ECLI:NL:CRVB:2018:1858
Centrale Raad van Beroep
- Hoger beroep
- Rechtspraak.nl
Beoordeling van het recht op WGA-uitkering na herbeoordeling van arbeidsongeschiktheid
In deze zaak heeft de Centrale Raad van Beroep op 20 juni 2018 uitspraak gedaan in hoger beroep over de rechtmatigheid van de beëindiging van de WGA-uitkering van appellant. Appellant, die zich in 2004 ziek meldde met psychische klachten en later ook rug- en knieklachten, had vanaf 2007 recht op een loongerelateerde WGA-uitkering.
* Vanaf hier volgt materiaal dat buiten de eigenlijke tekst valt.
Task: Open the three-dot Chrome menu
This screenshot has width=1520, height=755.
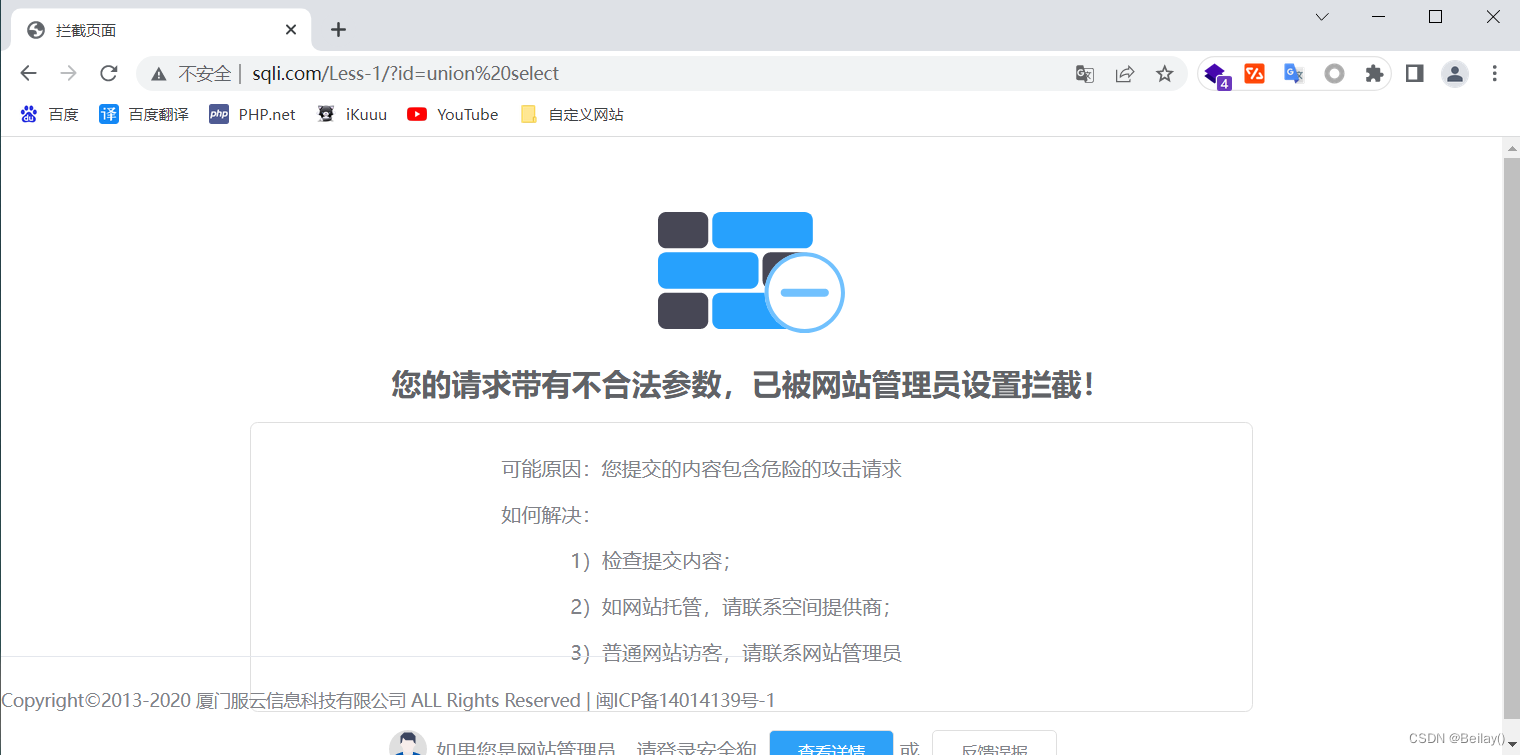Action: pyautogui.click(x=1494, y=73)
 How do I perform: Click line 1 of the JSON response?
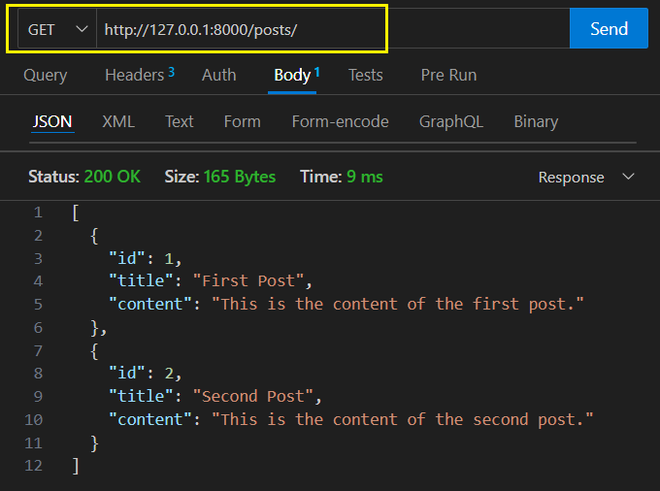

Deze uitkering werd in 2011 omgezet naar een WGA-loonaanvullingsuitkering. Na een herbeoordeling in 2014, waarbij ook andere gezondheidsklachten zoals hoge bloeddruk en schildklierproblemen aan de orde kwamen, concludeerde het Uwv dat appellant minder dan 35% arbeidsongeschikt was. Dit leidde tot een besluit van 21 januari 2015 waarin werd vastgesteld dat appellant per 22 maart 2015 geen recht meer had op een WIA-uitkering.
Appellant ging in bezwaar tegen dit besluit, maar het Uwv handhaafde zijn standpunt. De rechtbank Midden-Nederland verklaarde het beroep van appellant ongegrond, waarna appellant in hoger beroep ging. In hoger beroep voerde appellant aan dat er geen zorgvuldig medisch onderzoek had plaatsgevonden en dat zijn belastbaarheid niet juist was vastgesteld. Het Uwv verdedigde de eerdere besluiten en stelde dat het medisch onderzoek zorgvuldig was uitgevoerd.
De Centrale Raad van Beroep oordeelde dat de rechtbank terecht had geoordeeld dat het onderzoek van de verzekeringsartsen zorgvuldig was geweest. De Raad onderschreef de conclusie dat de verzekeringsarts voldoende informatie had verzameld en dat er geen aanleiding was om te twijfelen aan de medische geschiktheid van appellant voor de functies die aan de schatting ten grondslag lagen. De Raad bevestigde de uitspraak van de rechtbank en verklaarde het hoger beroep ongegrond.